Getting a medical check-up is never a pleasant experience, and Yasmine, 1, is plainly not enjoying hers. She wails miserably as she is hoisted into a blue canvas scale and then suspended in mid-air for a few seconds while a nurse reads her weight. Report by Simon Ingram, NYALA, South Darfur, Sudan.
February 2012: UNICEF correspondent Simon Ingram reports on a UNICEF-supported programme that is saving lives in Darfur.
Her colleague nods approvingly as she makes note of Yasmine’s new weight: 5.5 kg. It may be light for a child her age, but it’s a big improvement from three months ago, when Yasmine was first brought to this therapeutic feeding centre on the southern outskirts of Nyala.
On that occasion, Yasmine was visibly malnourished, weakened by diarrhoea and vomiting. Her mother, Halima Osman, 22, was in a panic.
“I didn’t know what to do, but one of my neighbours told me I should come to this place,” recalls Halima. “They gave me some medicine and she started to improve.”
The ‘medicine’ is actually a therapeutic peanut-based paste known as Plumpy’Nut. Packed in a silver sachet, Plumpy’Nut delivers high-energy nutrition in a form that most young children enjoy. Yasmine has developed a fondness for it. “She eats two and a half packets a day,” says Halima approvingly as the child happily devours mouthful after mouthful.
Plumpy’Nut is part of a UNICEF-supported programme to tackle child malnutrition in Darfur. Its importance will be all the greater if – as the director of the feeding centre, Dr. Awatif Abdul Aziz, believes – the number of malnourished children needing treatment rises in the months ahead.
Reaching malnourished children
“When the weather is hotter, and when food supplies traditionally run short in many communities, then we will start to see more malnourished children being brought in,” says Dr. Abdul Aziz.

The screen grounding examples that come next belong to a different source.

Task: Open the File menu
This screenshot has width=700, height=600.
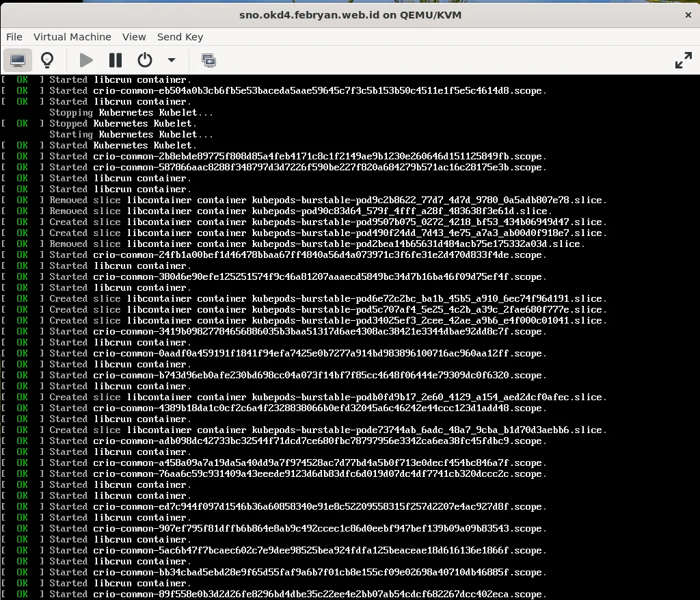Action: tap(14, 37)
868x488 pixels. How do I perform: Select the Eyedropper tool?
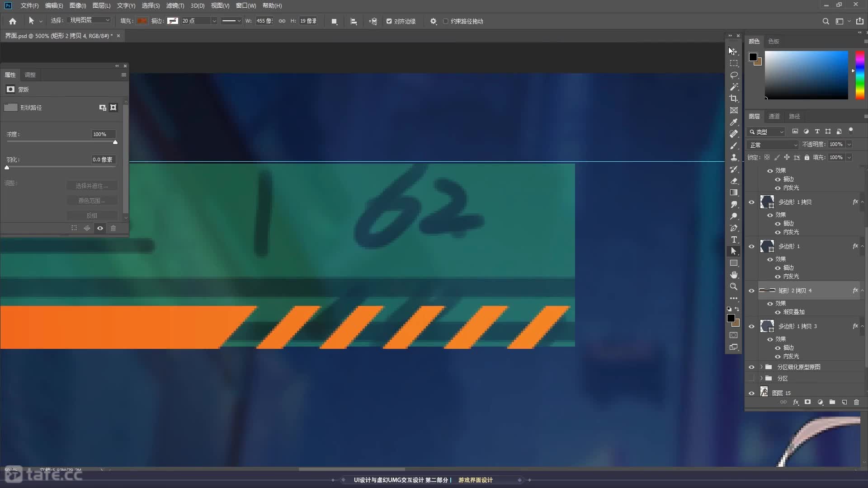tap(734, 122)
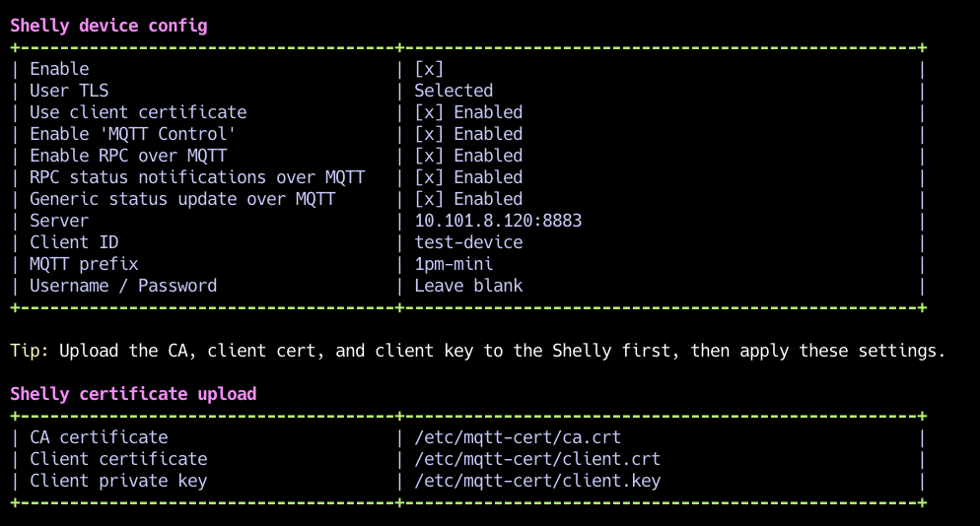Disable Generic status update over MQTT [x] checkbox
Viewport: 980px width, 526px height.
(429, 199)
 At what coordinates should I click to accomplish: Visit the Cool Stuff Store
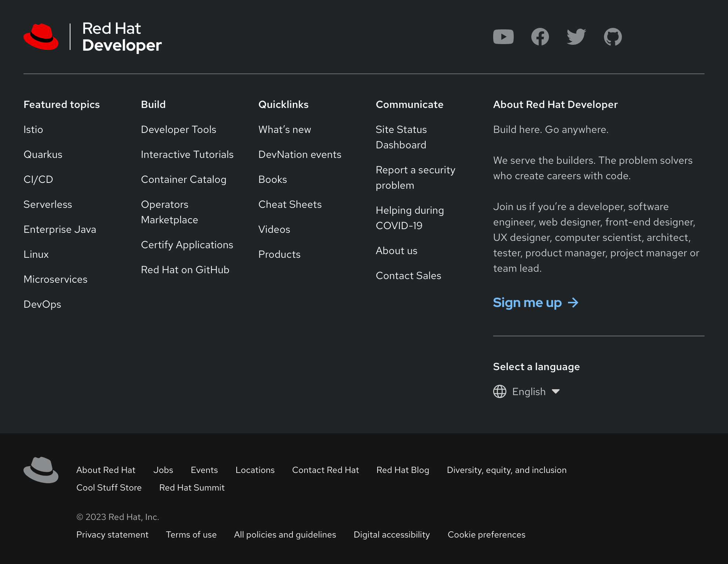coord(109,488)

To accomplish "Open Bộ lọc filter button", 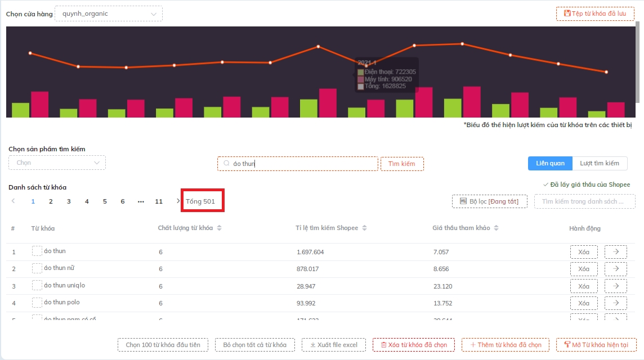I will click(489, 201).
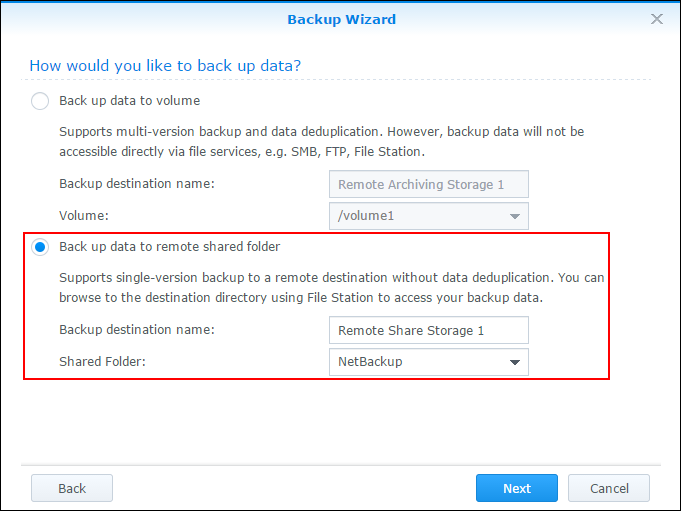Click the Volume field label
The height and width of the screenshot is (511, 681).
pos(84,215)
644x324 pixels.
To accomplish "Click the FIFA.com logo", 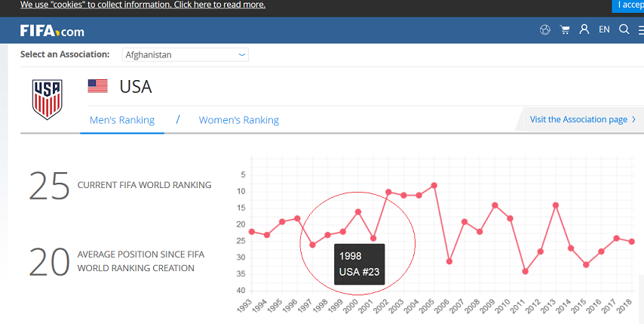I will pos(52,31).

Malnutrition among young children in Darfur is only one aspect of a broader and long-standing challenge in Sudan. Each year, hundreds of thousands of Sudanese children suffer from severe acute malnutrition. Yet interventions like the one that saved Yasmine’s life reach only a fraction of that number.
This troubling reality is compounded by other factors, including crop failures and the difficulties of reaching populations displaced by ongoing conflicts.
Solutions at hand
In the last two years, substantial progress has been made in promoting a more effective response to the growing nutritional crisis among children. With the support of UNICEF, teams of government health trainers have been created at the federal level and in many of Sudan’s states. According to UNICEF Sudan, the result has been a welcome increase in the number of children being treated.
Central to the strategy is the involvement of community members who are given the responsibility of ensuring that children suffering from malnutrition go to the nearest feeding centre to receive treatment before it’s too late.
“What’s really encouraging about the case of Yasmine is the fact that a community member was involved in ensuring she got the treatment she needed,” says UNICEF Nutrition Specialist Mercy Chikoko. “But to get into the villages, to screen the children and identify them at an early stage, I think that [aspect of the programme] will need to be strengthened.”